» What to do:
Output, without alteration, the first line of the entries and each line after it, stopping with the line that contains "[Увійти через Google] (1024, 466)".
** Provided records follows **
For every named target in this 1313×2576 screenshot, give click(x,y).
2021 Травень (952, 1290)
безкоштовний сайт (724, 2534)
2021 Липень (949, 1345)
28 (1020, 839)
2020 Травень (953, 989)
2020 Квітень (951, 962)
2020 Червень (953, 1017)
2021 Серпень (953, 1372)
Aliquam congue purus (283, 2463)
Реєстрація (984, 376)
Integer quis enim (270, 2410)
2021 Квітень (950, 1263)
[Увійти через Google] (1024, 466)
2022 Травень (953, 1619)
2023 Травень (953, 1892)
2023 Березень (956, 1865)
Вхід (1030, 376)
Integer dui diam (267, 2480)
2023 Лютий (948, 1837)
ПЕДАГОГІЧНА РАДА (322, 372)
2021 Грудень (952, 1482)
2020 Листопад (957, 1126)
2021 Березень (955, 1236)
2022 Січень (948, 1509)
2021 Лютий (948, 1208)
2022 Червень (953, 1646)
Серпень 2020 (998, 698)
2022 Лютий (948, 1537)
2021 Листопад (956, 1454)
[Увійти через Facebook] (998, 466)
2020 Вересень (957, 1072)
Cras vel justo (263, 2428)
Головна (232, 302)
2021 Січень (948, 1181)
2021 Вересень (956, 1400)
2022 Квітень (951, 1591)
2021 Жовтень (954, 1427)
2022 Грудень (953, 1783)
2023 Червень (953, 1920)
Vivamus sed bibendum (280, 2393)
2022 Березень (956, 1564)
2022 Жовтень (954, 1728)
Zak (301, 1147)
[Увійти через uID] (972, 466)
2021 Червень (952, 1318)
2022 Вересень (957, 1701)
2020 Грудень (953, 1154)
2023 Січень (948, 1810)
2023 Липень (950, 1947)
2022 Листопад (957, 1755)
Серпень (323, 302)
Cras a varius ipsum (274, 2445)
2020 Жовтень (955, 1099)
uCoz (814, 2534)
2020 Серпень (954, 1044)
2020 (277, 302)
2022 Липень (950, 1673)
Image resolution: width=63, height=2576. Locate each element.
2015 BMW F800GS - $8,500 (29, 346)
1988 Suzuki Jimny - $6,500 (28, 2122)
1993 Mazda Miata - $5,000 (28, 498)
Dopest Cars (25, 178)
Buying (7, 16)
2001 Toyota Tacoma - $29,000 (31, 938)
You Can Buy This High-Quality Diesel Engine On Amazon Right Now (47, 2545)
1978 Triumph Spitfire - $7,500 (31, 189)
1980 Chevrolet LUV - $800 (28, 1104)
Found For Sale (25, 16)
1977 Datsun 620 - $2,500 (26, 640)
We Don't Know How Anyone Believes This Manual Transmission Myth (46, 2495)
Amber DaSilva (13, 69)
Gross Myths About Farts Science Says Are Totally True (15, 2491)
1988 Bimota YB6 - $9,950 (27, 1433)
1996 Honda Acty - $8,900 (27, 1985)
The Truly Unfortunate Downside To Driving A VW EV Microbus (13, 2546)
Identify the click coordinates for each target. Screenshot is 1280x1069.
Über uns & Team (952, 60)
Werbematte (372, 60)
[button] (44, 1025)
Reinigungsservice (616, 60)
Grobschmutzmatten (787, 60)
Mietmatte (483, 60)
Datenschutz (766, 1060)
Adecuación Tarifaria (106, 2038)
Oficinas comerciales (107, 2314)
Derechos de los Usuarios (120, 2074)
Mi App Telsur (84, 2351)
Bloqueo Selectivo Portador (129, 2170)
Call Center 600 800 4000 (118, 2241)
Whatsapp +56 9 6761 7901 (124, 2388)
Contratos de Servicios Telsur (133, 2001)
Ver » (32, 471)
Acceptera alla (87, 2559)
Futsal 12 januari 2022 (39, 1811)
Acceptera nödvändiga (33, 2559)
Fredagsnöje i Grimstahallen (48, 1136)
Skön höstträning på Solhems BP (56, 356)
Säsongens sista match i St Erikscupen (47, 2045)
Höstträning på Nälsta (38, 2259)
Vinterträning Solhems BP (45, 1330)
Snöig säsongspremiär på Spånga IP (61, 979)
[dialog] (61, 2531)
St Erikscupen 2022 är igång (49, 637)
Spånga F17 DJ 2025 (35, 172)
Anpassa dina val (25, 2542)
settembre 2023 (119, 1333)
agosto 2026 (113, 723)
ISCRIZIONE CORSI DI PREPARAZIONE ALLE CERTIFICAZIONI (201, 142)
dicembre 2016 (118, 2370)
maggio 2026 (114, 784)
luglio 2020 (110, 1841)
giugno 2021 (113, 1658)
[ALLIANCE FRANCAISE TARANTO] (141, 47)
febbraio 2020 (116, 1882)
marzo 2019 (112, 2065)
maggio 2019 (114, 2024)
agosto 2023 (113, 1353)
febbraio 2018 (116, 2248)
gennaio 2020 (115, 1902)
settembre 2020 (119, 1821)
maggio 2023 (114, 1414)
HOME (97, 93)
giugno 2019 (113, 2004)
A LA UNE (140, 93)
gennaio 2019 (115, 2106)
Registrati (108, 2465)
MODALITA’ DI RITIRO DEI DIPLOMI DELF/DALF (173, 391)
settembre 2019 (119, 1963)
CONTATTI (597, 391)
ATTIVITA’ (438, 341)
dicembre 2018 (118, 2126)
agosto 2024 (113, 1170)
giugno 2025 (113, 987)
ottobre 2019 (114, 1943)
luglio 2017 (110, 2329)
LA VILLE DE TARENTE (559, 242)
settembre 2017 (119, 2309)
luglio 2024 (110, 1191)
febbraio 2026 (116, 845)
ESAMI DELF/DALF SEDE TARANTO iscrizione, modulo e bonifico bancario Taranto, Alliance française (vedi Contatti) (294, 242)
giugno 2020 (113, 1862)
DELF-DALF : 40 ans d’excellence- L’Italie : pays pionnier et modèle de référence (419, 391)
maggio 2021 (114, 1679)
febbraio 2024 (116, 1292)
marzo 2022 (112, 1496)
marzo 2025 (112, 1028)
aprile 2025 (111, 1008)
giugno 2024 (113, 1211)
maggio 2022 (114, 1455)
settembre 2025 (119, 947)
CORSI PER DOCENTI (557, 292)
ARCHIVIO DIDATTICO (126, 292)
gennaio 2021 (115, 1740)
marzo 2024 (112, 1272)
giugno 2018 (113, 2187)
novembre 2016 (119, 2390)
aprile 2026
** End of Provided records **
» The answer:
For every named target in this 1313×2576 screenshot, give click(x,y).
2021 Травень (952, 1290)
безкоштовний сайт (724, 2534)
2021 Липень (949, 1345)
28 (1020, 839)
2020 Травень (953, 989)
2020 Квітень (951, 962)
2020 Червень (953, 1017)
2021 Серпень (953, 1372)
Aliquam congue purus (283, 2463)
Реєстрація (984, 376)
Integer quis enim (270, 2410)
2021 Квітень (950, 1263)
[Увійти через Google] (1024, 466)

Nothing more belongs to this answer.